Monte Carlo (MC)

Overview

MC is a conventional method to explore the configuration space.

Example

The related commands are

# - explore configuration space defined by `config.yaml`
#   results will be written to the `results` folder
#   a log file will be written to `results/gdp.out` as well
$ gdp -d exp -p worker.yaml explore ./config.yaml

# - after MC is converged i.e. reaches the maximum number of steps,
#   the MC trajectory is stored at `results/mc.xyz`

In the operators section,

Every MC operator has parameters of temperature, pressure, and region. In general, these three parameters should be consistent among different operators used in the simulation. Otherwise, the simulation may not converge the structure to the phyiscal equilibrium.

To increase the acceptance, convalent_ratio is often set to check if the new structure has too small or too large distances. The two values are the minimum and the maximum coefficients, which will be multipied by the covalent bond distance.

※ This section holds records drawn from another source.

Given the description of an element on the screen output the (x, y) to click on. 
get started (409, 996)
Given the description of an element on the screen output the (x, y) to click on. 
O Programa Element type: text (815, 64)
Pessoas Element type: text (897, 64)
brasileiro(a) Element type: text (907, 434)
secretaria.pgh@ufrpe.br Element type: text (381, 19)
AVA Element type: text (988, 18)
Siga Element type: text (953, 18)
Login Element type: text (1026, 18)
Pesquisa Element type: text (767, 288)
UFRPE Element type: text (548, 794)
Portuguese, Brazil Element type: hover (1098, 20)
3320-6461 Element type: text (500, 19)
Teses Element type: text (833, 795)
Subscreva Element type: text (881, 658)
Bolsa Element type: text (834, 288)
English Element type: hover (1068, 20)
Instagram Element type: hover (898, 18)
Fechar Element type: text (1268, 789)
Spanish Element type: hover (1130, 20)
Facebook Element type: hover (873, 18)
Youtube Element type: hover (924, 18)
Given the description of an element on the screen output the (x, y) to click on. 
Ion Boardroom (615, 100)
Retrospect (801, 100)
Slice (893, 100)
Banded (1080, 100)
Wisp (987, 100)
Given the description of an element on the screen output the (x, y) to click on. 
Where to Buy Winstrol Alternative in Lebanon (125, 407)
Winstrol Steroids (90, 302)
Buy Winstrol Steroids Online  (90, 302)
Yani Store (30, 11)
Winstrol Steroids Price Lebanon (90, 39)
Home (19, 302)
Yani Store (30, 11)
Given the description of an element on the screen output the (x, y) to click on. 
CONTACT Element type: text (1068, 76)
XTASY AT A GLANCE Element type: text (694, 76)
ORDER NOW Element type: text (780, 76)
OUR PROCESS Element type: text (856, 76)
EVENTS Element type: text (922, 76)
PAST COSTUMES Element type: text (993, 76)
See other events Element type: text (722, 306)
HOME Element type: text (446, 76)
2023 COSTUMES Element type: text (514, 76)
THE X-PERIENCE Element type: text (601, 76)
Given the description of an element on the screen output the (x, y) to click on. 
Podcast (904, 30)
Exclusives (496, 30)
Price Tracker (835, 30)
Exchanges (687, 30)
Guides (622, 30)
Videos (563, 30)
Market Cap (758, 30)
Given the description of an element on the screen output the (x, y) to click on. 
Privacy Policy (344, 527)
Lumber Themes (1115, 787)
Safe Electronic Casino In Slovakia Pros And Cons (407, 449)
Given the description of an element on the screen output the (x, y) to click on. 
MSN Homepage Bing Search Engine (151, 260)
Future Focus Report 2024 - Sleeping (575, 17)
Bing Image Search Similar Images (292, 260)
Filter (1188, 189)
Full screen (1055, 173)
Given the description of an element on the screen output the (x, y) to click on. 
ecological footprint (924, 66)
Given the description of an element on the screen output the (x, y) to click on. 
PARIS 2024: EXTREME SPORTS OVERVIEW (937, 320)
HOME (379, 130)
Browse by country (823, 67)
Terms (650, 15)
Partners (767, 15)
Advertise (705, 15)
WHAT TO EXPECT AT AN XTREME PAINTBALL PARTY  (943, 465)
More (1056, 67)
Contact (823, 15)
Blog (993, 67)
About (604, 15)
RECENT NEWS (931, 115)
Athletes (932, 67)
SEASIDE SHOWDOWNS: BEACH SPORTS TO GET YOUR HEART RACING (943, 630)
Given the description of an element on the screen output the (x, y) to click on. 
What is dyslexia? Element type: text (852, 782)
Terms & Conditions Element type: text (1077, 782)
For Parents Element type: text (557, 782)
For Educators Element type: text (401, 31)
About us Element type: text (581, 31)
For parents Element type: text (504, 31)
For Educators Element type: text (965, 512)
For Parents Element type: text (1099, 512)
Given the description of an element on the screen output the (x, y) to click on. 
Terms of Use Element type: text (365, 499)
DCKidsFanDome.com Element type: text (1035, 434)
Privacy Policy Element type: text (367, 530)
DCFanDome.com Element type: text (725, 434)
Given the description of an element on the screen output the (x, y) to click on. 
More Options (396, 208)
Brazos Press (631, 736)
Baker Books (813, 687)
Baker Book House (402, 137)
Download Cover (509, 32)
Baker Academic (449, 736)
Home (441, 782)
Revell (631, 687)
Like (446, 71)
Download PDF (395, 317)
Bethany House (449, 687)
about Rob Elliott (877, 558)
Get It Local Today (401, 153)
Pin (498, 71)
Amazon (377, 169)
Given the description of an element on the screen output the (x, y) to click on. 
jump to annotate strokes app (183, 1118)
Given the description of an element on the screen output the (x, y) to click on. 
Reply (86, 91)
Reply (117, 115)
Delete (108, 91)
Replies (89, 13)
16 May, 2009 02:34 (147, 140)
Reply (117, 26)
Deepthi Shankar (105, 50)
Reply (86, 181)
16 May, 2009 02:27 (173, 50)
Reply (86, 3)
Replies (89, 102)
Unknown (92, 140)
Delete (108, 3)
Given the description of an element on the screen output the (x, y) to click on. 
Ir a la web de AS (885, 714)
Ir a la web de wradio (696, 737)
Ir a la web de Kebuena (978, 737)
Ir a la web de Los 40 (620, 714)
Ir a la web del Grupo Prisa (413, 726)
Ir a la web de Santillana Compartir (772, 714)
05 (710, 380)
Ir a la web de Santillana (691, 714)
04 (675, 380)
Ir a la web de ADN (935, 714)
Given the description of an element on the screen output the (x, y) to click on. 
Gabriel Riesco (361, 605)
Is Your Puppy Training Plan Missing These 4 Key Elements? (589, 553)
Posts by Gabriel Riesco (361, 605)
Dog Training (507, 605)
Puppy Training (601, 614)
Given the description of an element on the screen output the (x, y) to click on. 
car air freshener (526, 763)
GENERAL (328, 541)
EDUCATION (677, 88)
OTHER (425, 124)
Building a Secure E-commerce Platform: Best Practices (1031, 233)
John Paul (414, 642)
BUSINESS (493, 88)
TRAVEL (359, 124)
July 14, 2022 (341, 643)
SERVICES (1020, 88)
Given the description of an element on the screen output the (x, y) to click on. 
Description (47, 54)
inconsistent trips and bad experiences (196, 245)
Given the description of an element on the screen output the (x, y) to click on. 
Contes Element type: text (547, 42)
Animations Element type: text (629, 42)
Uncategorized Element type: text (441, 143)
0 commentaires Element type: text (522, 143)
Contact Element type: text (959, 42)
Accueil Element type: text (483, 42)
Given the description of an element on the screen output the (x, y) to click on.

See Regions for more information about defining a region.

  • move:

    Move a particle to a random position with maximum max_disp displacement.

  • swap:

    Swap the positions of two particles from two different types.

  • exchange:

    Exchange particles with an imaginary reservoir by inserting or removing. This changes the number of atoms in the system as it samples the grand canonical ensemble.

Note

In general, operators should have the same region. Otherwise, the simulation is not converged to an equilibrium.

In the convergence section,

  • steps: Number of MC steps.

Since MC usually takes ~5000 steps, the dump_period determines what MC step will be saved. For example, if dump_period = 2, step 0, 2, 4 … will be saved. These saved structures and trajectories can be used for MLIP training.

The input file shown below explores the oxidation of Cu(111) surface. The MC operators only apply to atoms in the surface region including Cu and O.

method: monte_carlo
random_seed: 1112
builder:
  method: reader
  fname: ./fcc-s111p44.xyz
operators:
  - method: exchange
    region:
      method: lattice
      origin: [0, 0, 8.0]
      cell: [10.17, 0, 0, 0, 8.81, 0, 0, 0, 6.0]
    covalent_ratio: [0.8, 2.0]
    reservoir:
      mu: -5.75
      species: O
    temperature: 800
    prob: 0.5
  - method: move
    particles: [Cu, O]
    region:
      method: lattice
      origin: [0, 0, 8.0]
      cell: [10.17, 0, 0, 0, 8.81, 0, 0, 0, 6.0]
    covalent_ratio: [0.8, 2.0]
    max_disp: 2.0
    temperature: 800
    prob: 0.5
convergence:
  steps: 5
dump_period: 1

For the worker.yaml, the parameter `use_single` must be true as

use_single: true
potential:
  name: deepmd
  params:
    backend: lammps
    command: lmp -in in.lammps 2>&1 > lmp.out
    type_list: [Cu, O]
    model:
      - ./graph.pb
driver:
  backend: lammps
  task: min
  ignore_convergence: false
  run:
    fmax: 0.05
    steps: 400

Application

  1. Xu, J.; Xie, W.; Han, Y.; Hu, P. Atomistic Insights into the Oxidation of Flat and Stepped Platinum Surfaces Using Large-Scale Machine Learning Potential-Based Grand-Canonical Monte Carlo. ACS Catal. 2022, 12, 14812-14824.